The next day I filled out an application for the local University.

In the springtime, the optimist gets his wings; he doesn’t have to wait for a ringing bell, all he has to do is let the Earth turn. Good things are gonna’ come, they always do. “She’ll come back around,” says the optimist and sure enough, she always does.

I was never so sure. As I grew older and more cynical, I learned that a sure thing was a sucker’s bet. When we were playing “Shoot Out the Lights”, I realized I could never write something that confident, that compelling, that complete, never in a million years, I knew I could never reach those heights. No matter how good it felt feeling otherwise on stage, no matter what all the fans and bar-owners and record company agents said, I knew that my reach was sadly limited.

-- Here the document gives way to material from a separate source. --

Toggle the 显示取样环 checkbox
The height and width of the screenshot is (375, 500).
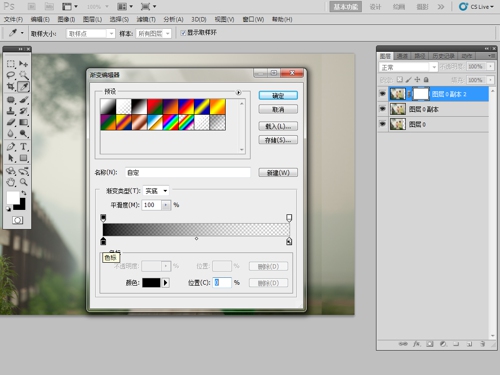[x=183, y=33]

I did well in school, excelled in a way that I knew I couldn’t match playing music. Although I don’t dwell on what might have been, a day doesn’t go by when I don’t think about how things might have been different had I gone ahead and taken my shot. No regrets, none at all, and I have three beautiful children to attest to the fact that I made the right decision. But there are times when I’m out watching a band and thinking, “I could do that – I did that. And I did it better.”

2 comments:

SeeingDouble said...

Wow, Jim... I really enjoyed reading that. (not that your other writing sucks or anything! LOL) How strange to look back on that now, knowing what has happened since then.

Anonymous said...

It's interesting to look back on our lives at things that should be "regrets" and realize they aren't at all. You can't go back, but you can look at the choices you made and think "Look at what I wouldn't have now if I'd done that differently."